Has global warming really stopped?

Mark Lynas responds to a controversial article on which argued global warming has s

On 19 December the New Statesman website published an article which, judging by the 633 comments (and counting) received so far, must go down in history as possibly the most controversial ever. Not surprising really – it covered one of the most talked-about issues of our time: climate change. Penned by science writer David Whitehouse, it was guaranteed to get a big response: the article claimed that global warming has ‘stopped’.

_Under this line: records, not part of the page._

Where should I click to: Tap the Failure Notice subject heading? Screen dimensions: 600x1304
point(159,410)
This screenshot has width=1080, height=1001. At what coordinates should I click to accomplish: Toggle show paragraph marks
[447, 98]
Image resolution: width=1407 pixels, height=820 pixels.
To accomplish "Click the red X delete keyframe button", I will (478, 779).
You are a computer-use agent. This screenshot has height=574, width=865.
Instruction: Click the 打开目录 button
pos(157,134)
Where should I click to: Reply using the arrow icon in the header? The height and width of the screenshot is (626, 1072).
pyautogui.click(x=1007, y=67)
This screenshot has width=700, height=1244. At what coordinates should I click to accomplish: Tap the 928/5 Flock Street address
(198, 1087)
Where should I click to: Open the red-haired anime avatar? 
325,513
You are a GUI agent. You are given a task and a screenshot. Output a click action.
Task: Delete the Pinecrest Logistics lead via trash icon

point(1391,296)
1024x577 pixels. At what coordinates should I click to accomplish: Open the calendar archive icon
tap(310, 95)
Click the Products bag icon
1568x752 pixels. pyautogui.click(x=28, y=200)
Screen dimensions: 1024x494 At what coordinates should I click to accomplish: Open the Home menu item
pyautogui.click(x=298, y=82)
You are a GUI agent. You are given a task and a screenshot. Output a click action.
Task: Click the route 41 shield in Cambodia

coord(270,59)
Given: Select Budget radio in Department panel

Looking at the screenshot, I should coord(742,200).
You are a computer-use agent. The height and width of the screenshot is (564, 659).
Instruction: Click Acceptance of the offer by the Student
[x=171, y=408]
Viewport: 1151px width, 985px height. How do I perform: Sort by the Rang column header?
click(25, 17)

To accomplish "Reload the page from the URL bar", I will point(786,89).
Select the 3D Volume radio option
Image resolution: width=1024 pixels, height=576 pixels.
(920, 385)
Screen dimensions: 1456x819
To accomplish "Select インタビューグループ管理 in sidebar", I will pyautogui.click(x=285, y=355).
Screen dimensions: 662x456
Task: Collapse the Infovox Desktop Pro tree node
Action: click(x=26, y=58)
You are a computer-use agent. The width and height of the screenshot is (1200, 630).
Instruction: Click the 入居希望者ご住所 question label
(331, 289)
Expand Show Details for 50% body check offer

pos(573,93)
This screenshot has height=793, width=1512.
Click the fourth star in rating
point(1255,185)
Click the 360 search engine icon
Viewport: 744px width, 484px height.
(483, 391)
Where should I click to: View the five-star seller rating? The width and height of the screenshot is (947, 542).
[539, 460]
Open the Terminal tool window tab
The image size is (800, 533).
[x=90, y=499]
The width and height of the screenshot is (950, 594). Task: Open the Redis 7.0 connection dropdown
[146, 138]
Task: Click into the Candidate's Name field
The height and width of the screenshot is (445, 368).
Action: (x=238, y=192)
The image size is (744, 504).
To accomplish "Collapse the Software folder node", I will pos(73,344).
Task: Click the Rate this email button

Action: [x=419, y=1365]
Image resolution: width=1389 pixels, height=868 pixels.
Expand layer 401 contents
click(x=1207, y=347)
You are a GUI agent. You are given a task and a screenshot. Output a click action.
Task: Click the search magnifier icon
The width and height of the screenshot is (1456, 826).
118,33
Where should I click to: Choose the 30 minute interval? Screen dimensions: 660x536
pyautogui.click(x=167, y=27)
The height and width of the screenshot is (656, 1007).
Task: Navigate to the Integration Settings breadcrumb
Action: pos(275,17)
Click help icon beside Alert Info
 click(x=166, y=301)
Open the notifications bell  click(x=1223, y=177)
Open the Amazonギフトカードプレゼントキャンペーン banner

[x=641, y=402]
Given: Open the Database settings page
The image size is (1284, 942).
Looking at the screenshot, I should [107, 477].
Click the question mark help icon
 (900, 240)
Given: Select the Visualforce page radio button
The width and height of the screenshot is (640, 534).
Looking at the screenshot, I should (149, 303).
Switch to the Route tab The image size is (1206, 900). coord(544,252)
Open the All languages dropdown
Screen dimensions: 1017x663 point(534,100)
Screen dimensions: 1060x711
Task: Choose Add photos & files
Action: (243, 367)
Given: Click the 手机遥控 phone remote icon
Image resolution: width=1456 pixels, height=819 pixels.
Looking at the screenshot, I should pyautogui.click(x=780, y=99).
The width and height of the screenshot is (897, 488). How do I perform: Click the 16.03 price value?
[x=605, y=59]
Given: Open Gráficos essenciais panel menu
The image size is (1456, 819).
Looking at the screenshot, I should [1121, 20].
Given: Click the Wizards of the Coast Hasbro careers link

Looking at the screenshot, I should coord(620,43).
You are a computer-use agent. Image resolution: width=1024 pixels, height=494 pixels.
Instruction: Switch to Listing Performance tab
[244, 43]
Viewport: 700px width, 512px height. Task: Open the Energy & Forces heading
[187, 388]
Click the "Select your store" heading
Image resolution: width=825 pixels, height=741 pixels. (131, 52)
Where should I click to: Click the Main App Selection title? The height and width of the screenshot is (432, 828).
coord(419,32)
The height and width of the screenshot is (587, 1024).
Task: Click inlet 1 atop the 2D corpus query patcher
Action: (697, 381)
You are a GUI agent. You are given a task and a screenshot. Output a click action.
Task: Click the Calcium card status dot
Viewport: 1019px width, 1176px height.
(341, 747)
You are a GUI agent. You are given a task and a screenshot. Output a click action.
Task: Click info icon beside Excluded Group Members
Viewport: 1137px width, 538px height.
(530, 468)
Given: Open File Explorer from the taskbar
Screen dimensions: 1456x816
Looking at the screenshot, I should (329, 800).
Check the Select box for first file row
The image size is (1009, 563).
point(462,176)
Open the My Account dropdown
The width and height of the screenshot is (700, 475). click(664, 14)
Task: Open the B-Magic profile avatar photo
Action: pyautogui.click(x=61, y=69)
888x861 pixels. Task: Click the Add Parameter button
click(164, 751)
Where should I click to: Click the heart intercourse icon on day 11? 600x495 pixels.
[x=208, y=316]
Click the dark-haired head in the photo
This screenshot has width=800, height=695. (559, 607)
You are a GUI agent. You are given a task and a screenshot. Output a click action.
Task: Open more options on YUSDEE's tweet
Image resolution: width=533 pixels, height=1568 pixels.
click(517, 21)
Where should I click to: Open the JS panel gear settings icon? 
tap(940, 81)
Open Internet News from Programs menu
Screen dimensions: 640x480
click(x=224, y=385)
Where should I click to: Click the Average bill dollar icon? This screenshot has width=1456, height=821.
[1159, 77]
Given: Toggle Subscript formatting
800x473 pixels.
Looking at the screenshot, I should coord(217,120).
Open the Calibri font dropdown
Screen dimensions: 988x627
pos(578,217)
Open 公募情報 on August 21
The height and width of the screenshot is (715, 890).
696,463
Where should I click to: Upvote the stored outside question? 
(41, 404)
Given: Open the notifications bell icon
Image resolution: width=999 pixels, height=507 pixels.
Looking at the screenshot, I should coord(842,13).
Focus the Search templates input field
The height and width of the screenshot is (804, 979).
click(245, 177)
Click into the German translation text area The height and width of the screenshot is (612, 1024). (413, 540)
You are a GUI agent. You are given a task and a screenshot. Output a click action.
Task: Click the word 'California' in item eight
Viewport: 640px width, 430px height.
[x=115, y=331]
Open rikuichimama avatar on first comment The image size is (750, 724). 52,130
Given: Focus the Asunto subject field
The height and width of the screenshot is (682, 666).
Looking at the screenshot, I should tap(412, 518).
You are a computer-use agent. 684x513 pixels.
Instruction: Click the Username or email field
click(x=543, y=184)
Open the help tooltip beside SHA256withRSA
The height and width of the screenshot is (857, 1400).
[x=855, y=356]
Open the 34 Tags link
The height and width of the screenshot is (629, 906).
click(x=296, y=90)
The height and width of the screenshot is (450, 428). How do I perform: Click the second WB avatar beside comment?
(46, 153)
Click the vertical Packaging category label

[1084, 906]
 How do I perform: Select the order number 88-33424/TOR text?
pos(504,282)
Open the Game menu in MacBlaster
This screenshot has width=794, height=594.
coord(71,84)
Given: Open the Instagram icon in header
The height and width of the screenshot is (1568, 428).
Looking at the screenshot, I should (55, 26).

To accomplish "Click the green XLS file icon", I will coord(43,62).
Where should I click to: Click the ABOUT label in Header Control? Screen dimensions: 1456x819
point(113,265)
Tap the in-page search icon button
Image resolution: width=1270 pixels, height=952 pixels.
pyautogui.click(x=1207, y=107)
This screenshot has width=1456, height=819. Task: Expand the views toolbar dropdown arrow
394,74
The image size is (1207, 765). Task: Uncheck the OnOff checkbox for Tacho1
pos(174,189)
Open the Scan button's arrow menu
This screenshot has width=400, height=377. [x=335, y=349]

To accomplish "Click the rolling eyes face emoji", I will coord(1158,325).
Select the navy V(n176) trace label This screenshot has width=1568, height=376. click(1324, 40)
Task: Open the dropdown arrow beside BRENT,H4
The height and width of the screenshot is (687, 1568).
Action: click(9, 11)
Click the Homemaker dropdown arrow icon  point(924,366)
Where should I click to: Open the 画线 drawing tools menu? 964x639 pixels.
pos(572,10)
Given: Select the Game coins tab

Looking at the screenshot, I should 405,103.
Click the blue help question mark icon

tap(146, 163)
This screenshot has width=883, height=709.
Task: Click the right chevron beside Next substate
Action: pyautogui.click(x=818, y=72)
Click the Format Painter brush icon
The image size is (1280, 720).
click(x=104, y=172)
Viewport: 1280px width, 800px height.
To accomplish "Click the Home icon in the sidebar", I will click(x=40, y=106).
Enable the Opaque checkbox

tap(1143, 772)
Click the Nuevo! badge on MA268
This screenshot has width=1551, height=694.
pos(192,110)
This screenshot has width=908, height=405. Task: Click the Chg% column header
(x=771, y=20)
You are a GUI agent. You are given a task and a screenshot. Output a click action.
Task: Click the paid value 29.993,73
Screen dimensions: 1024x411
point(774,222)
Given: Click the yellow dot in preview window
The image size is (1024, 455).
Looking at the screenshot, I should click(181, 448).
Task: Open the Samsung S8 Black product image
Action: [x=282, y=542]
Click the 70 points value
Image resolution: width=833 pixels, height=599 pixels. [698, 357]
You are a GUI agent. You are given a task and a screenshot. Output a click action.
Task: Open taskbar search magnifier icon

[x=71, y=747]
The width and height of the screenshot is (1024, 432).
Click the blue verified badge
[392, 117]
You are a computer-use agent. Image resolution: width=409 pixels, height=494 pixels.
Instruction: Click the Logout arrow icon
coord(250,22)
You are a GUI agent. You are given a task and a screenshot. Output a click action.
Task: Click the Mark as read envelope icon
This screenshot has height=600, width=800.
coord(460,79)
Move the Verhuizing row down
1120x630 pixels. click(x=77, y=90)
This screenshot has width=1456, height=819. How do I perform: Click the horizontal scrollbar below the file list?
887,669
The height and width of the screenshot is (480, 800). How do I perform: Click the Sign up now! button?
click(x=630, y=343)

As the New Statesman’s environmental correspondent, I have since been deluged with queries asking if this represents a change of heart by the magazine, which has to date published many editorials steadfastly supporting urgent action to reduce carbon emissions. Why bother doing that if global warming has ‘stopped’, and therefore might have little or nothing to do with greenhouse gas emissions, which are clearly rising?

I’ll deal with this editorial question later. First let’s ask whether Whitehouse is wholly or partially correct in his analysis. To quote:

"The fact is that the global temperature of 2007 is statistically the same as 2006 as well as every year since 2001. Global warming has, temporarily or permanently, ceased. Temperatures across the world are not increasing as they should according to the fundamental theory behind global warming – the greenhouse effect. Something else is happening and it is vital that we find out what or else we may spend hundreds of billions of pounds needlessly."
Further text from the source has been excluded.